Musicians and the tech industry don't have to be the strangest of bedfellows
LEFT OF THE DIAL When MTV debuted "Video Killed the Radio Star" at 12:01am on Aug. 1, 1981 — the first music video to air on the brand-new, much-buzzed-about network — producers knew exactly what they were doing. Amid all the excitement about the possibilities video technology presented to the music industry, there was an ambivalence, tinged with apprehension from musicians, about what the sea change would mean for artists. The song perfectly captured the current climate, a combination of brave-new-world optimism and flat-out fear of the future.
Two decades later, a scrappy little Redwood City-based file-sharing startup called Napster would be ordered shut down in federal court. ''It's time for Napster to stand down and build their business the old-fashioned way — they must get permission first,'' said Hilary Rosen, president of the Recording Industry Association of America, told the New York Times, speaking on behalf of five major record labels that sued the company. And, as everyone knows, that sealed it: Music was never obtained for free on the Internet ever again, all artists were paid fairly for their work, and everyone lived happily ever after.

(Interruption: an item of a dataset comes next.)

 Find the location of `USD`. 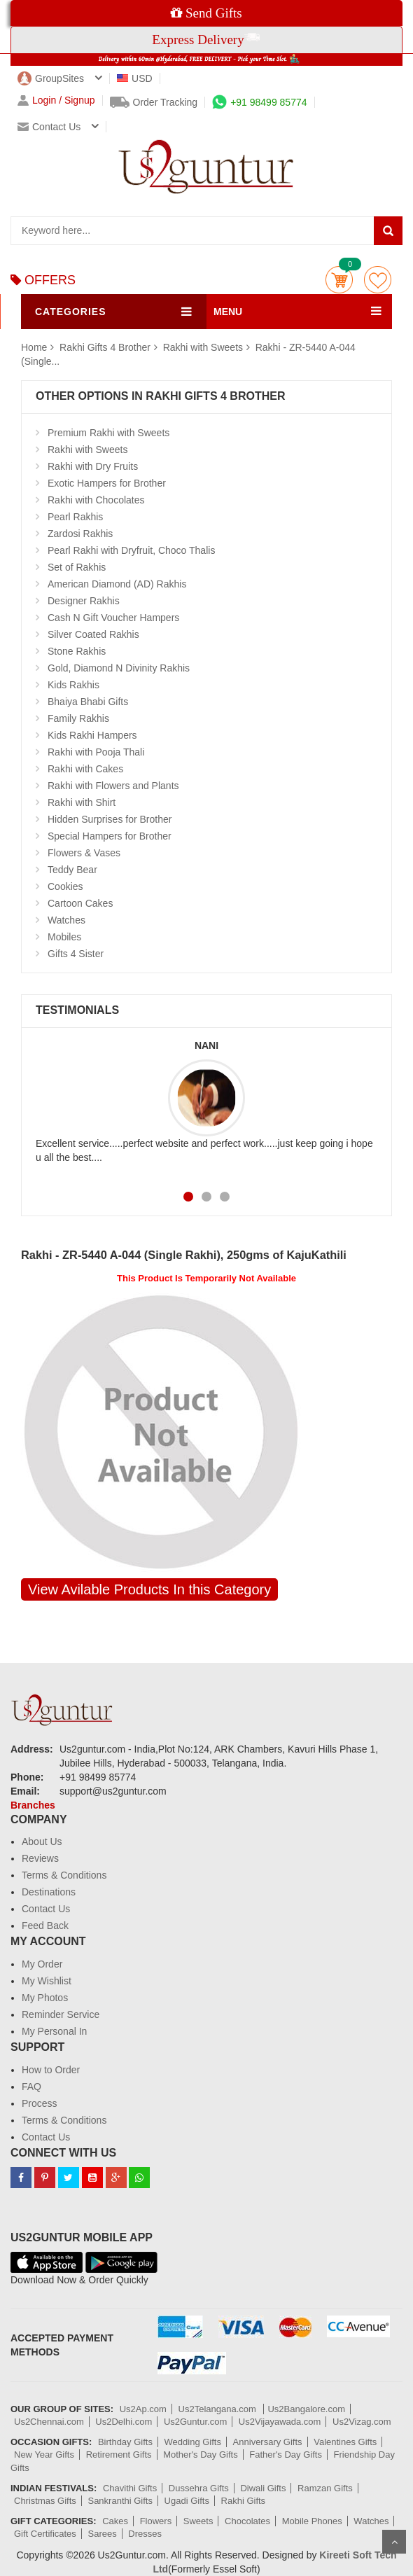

Funny thing about technological advancement — it only goes one way. The collapse of the record industry over the past decade has given way to a sort of Wild West atmosphere when it comes to the ways musicians, fans, producers, etc. can interact, make art, and do commerce. It has been something of an economic equalizer: Anyone with a Wi-fi connection can throw his latest dubstep/witchhouse cover of "Under the Sea" up on Soundcloud one night, and wake up to a bevy of fans. But most musicians I know would agree that the availability of free or very cheap streaming and downloading services has made it difficult, if not impossible, to make a living from their work the way they might have 30 years ago.
And yet: There are those who would argue that the tech world has more to offer musicians than it might initially seem. In the spirit of our "good tech" issue, I reached out to some local techies who aren't using their powers for evil.
On the vast playing field of websites and apps that promise to help musicians get their work out into the world — without, ideally, anyone going bankrupt — Bandcamp may have built the most trust among artists, using a straightforward revenue-share model: The company takes 15 percent of sales on digital purchases; 10 percent on merch. Of course, it didn't hurt when Amanda Palmer decided to forego the traditional album-release route in 2010, releasing her ukulele Radiohead covers album solely on Bandcamp, bringing in $15,000 inside three minutes.
When founder Ethan Diamond launched the site in 2007 — after trying to buy a favorite band's digital album directly from its website and having "every single technical problem that could go wrong, go wrong" — people were saying "music sales are dead," recalls the SF resident, a programmer who previously co-founded the webmail service that would become Yahoo! mail. "Within a year or two of the business, you could see that wasn't true: Even in the digital era, fans actually want to support the artists they love. Right now fans are giving artists $2.8 million every month [through Bandcamp]. We have 50,000 unique artists communicating and marketing directly to their fans...our entire goal is to help artists be successful. That's really it."
And no, he doesn't want to name the band whose technical difficulties inspired the company a few years back — the band members don't know who they are. And they're not on Bandcamp yet.